Some news items of interest in the B.C. polygamy case:
Video testimony offers a glimpse behind the closed doors of polygamy
Former wives and children of polygamy who’ve offered their stories, captured on video by government lawyers, to a landmark case in B.C. to determine whether the federal law barring multiple marriage is in accordance with the Charter of Rights and Freedoms.
A judge will decide Tuesday whether the video affidavits can be viewed by the public. The videos have been filed with the court and handed to journalists, who can report on the testimony of each witness, but the Crown has asked the videos themselves be kept off TV and the Internet.
Polygamy falls short of “celestial” promise:
Some of the women to come forward despise it. Polygamy is synonymous with abuse, they say. Mental punishment. Rape and torture. They ran from it and they’ll never go back.
Other women insist they could ask for no better life. Their fulfillment and happiness on Earth and in heaven depend on plural marriage, an arrangement they call godly and “celestial.” They want Canada’s 120-year-old anti-polygamy laws struck down, and they’ve agreed to appear — without being publicly identified — at a constitutional reference case now being heard in B.C. Supreme Court.

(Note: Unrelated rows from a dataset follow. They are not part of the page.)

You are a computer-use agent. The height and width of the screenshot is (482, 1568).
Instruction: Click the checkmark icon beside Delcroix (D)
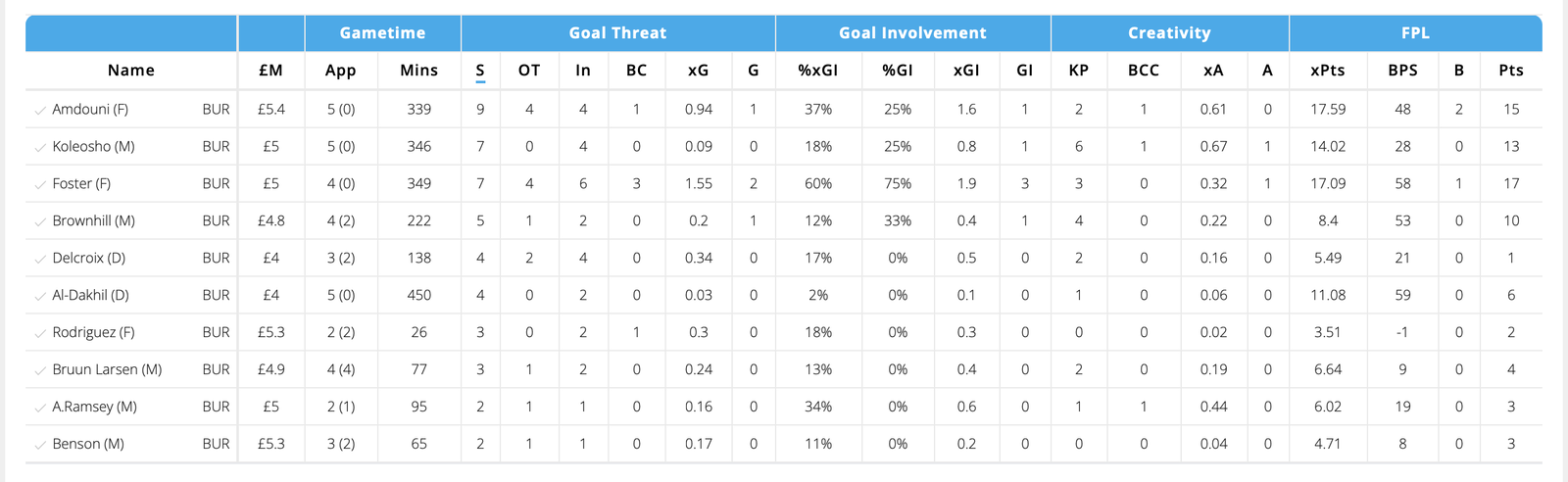click(40, 259)
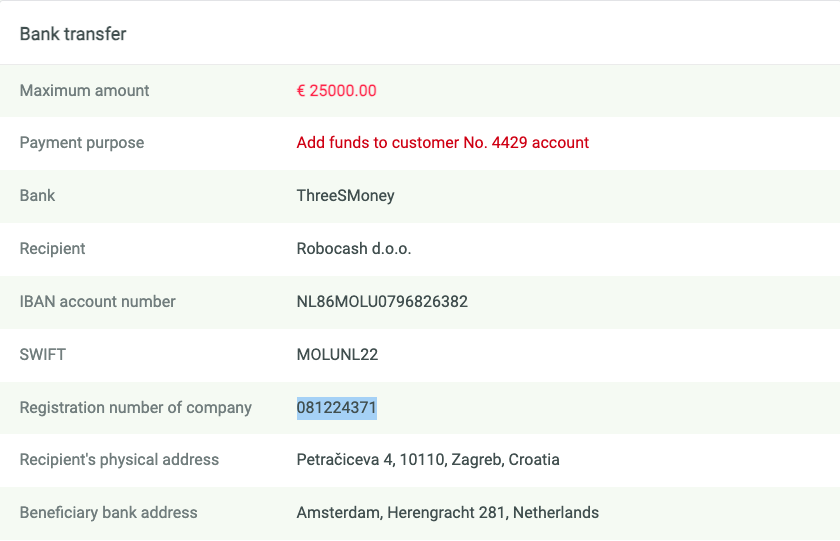Click the Bank transfer heading

click(x=73, y=34)
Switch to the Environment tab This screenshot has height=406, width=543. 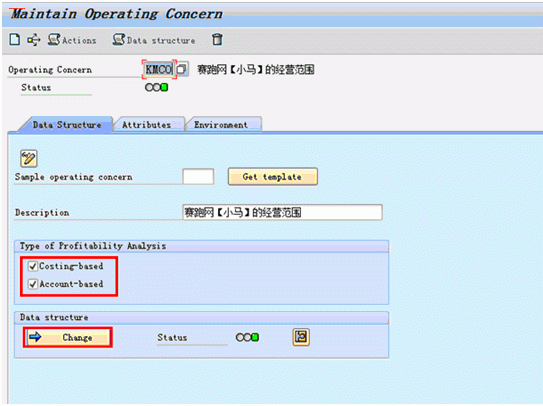(223, 124)
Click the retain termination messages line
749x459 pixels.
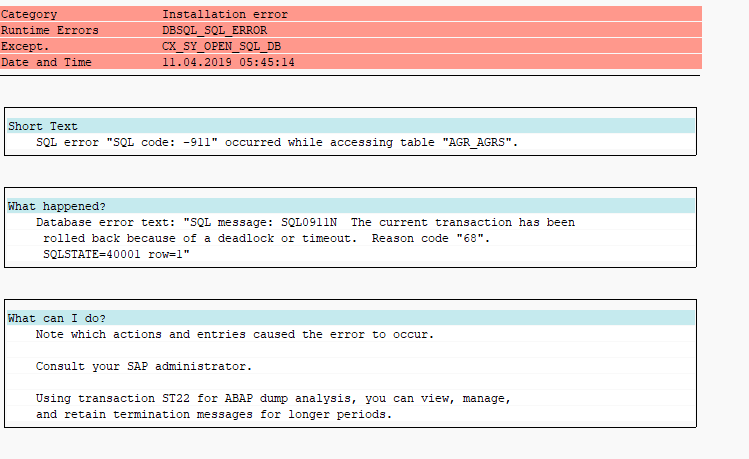pyautogui.click(x=214, y=415)
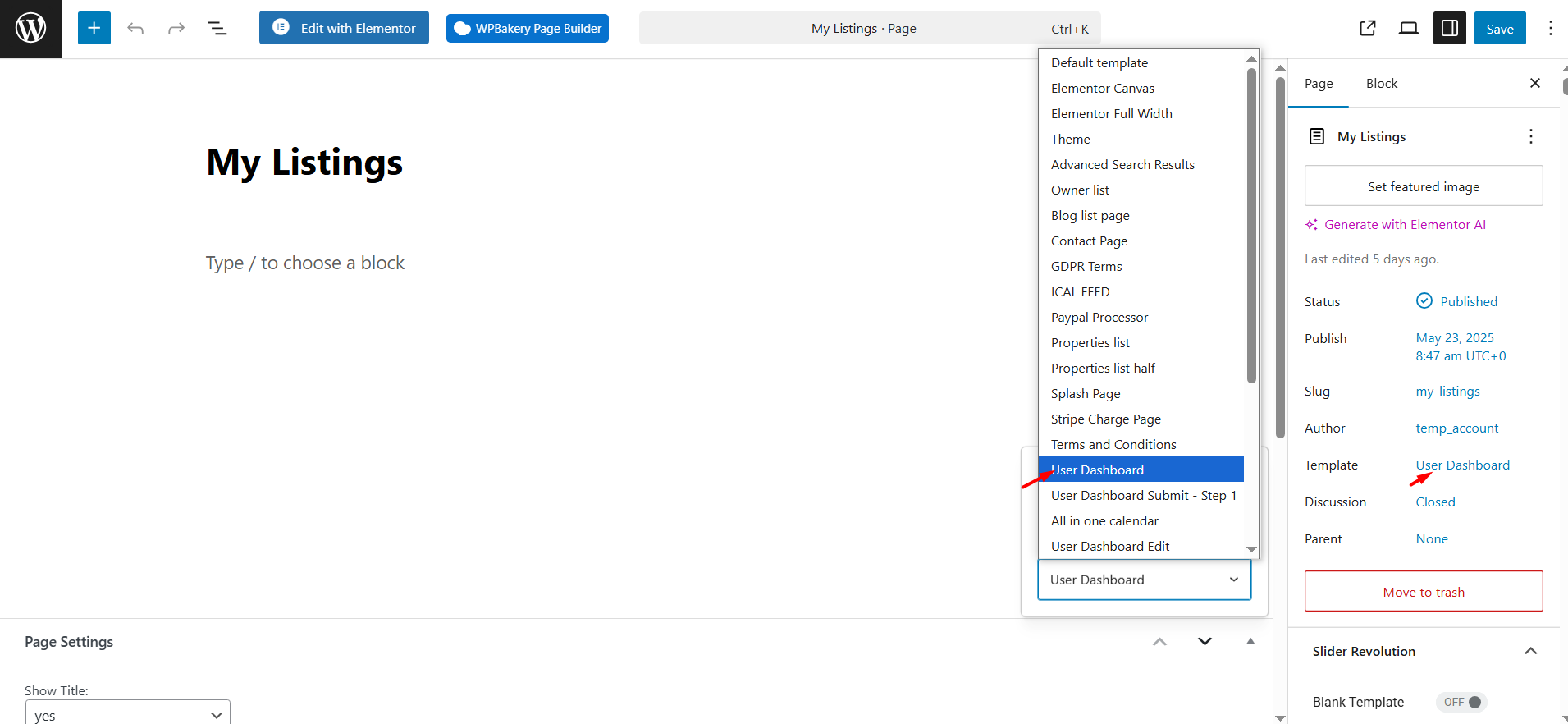The image size is (1568, 724).
Task: Open the top-right Options three-dot menu
Action: 1550,29
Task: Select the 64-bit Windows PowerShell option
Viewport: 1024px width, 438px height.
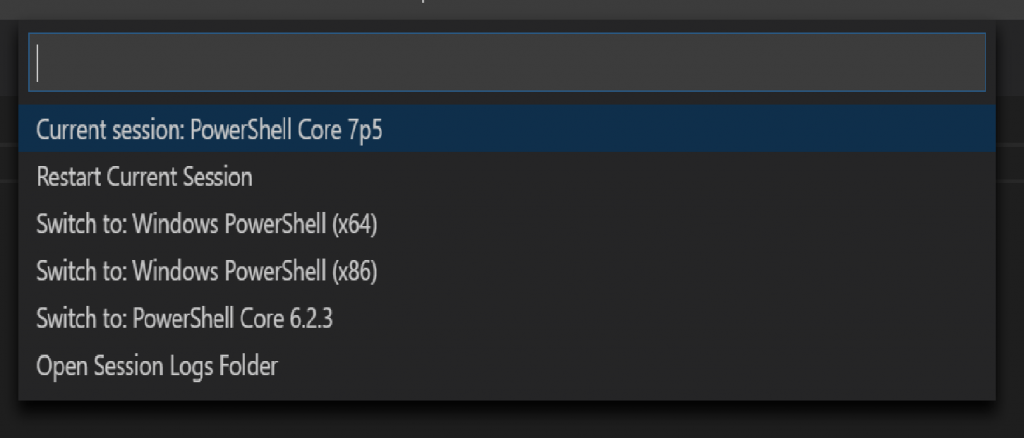Action: click(507, 224)
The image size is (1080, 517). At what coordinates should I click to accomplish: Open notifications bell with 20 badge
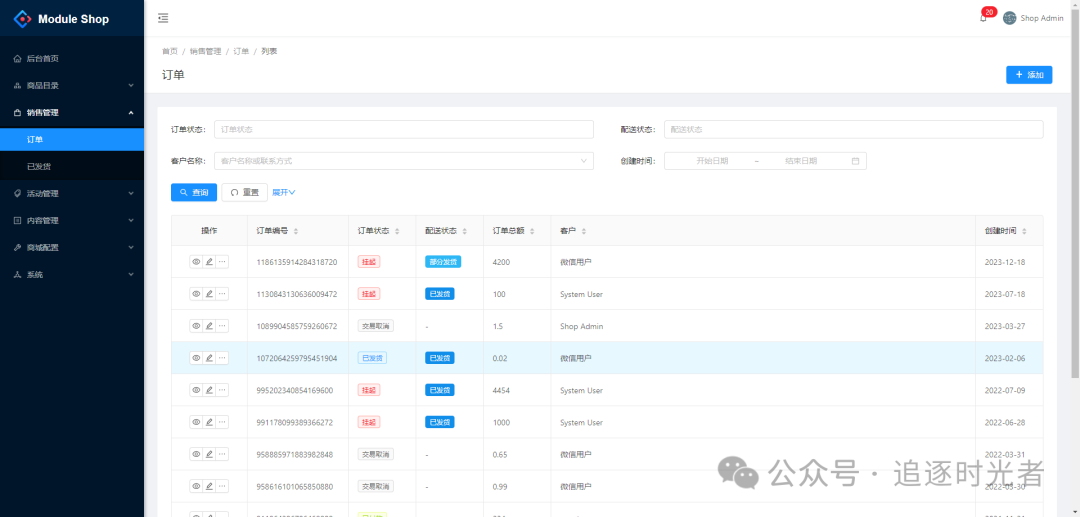click(x=983, y=18)
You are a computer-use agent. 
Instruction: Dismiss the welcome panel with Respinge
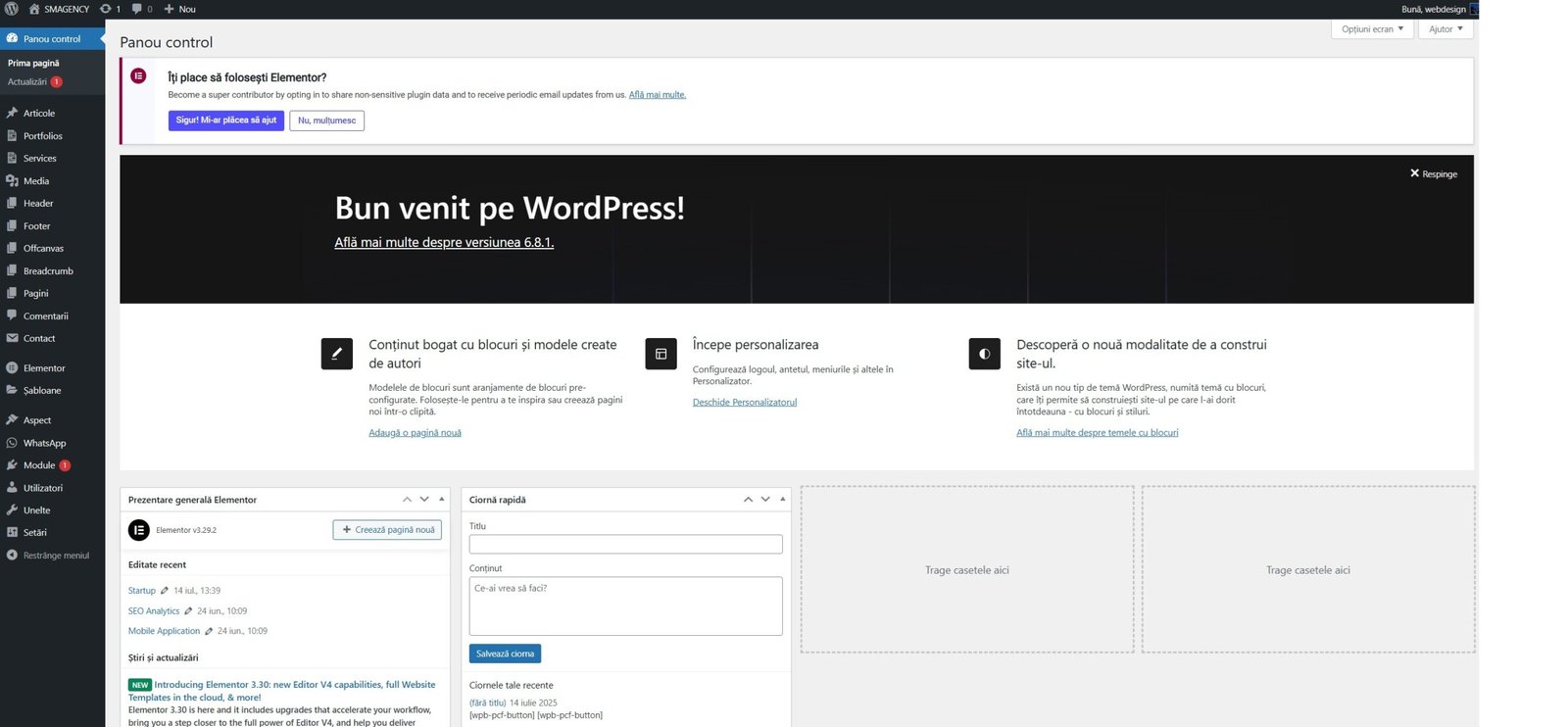click(x=1433, y=173)
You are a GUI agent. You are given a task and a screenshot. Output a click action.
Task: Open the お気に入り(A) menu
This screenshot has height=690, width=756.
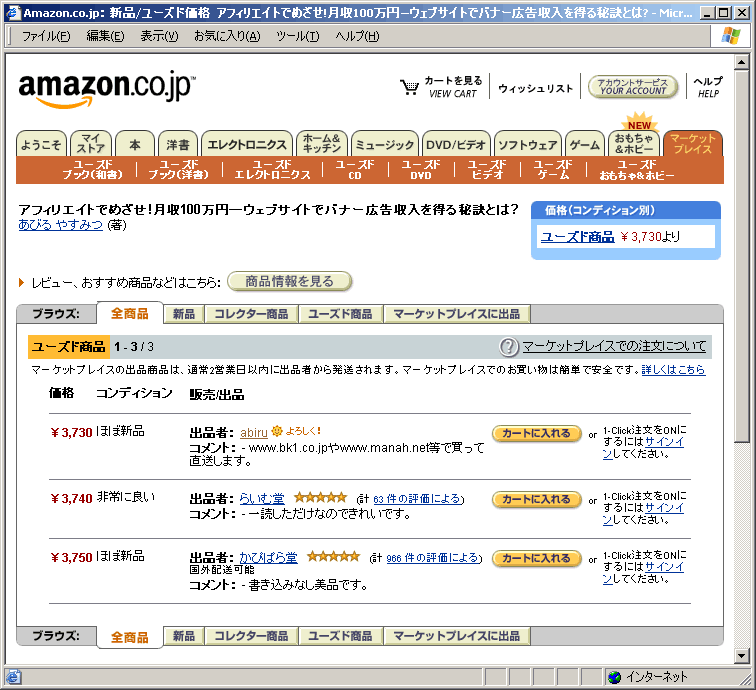click(226, 36)
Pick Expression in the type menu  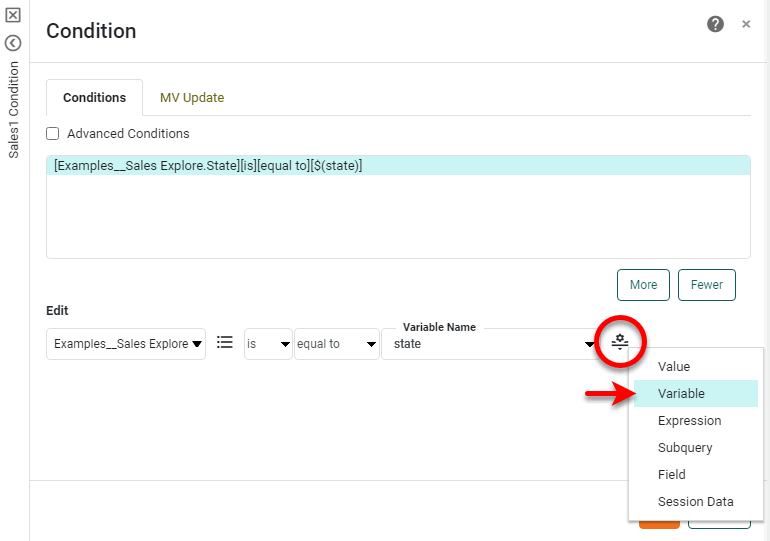click(x=689, y=421)
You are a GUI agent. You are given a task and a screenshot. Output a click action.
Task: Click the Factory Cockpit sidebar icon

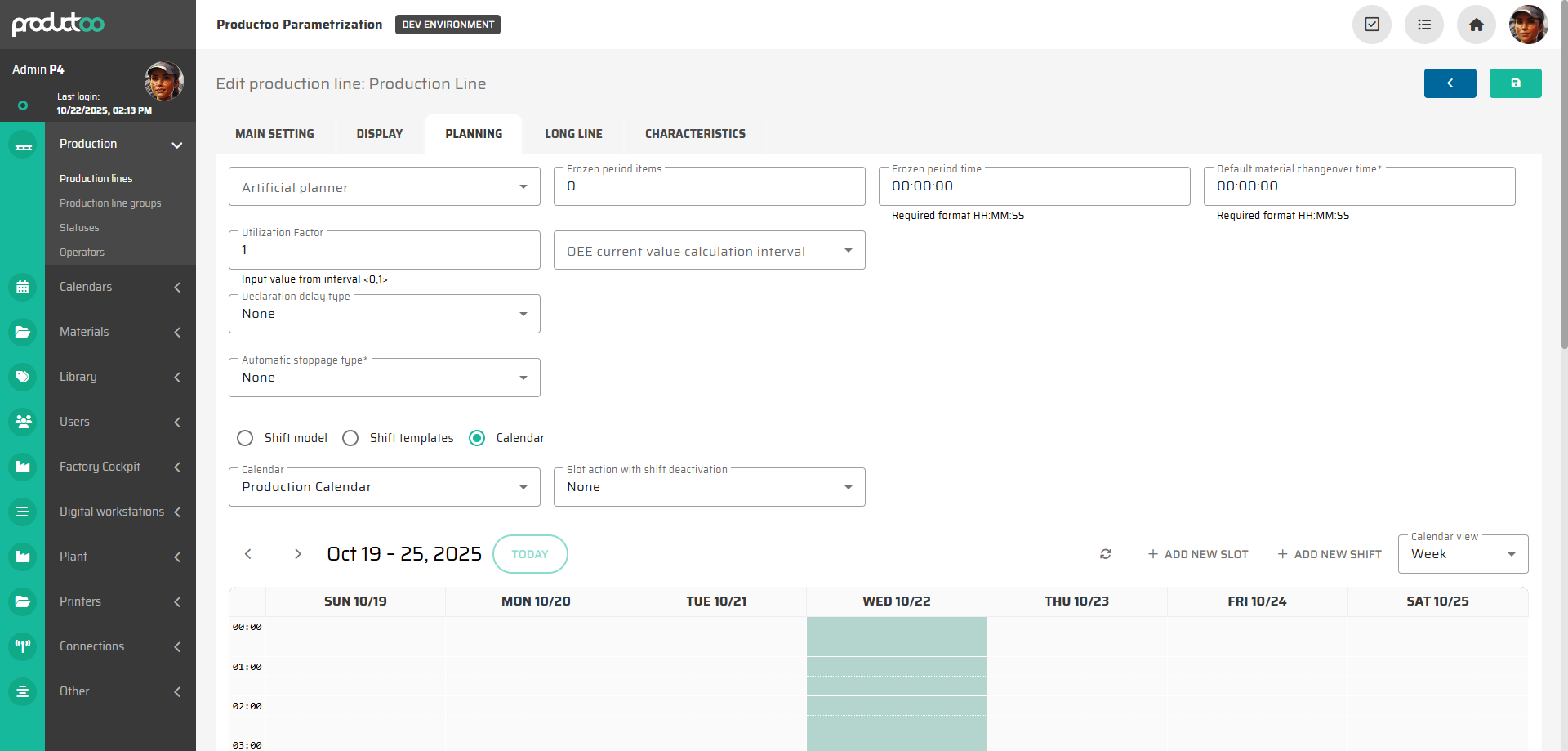23,467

Examining polygamy in Canada:
The woman known as “Witness No.8” says she does not understand why polygamy should be illegal, and her court testimony is offering a glimpse into a religious sect that has vexed officials for years.
The Arizona woman is a member of Fundamentalist Church of Jesus Christ of Latter Day Saints, a breakaway sect from the ‘mainstream’ Mormon church based in Utah with an estimated 10,000 members in the United States and Canada.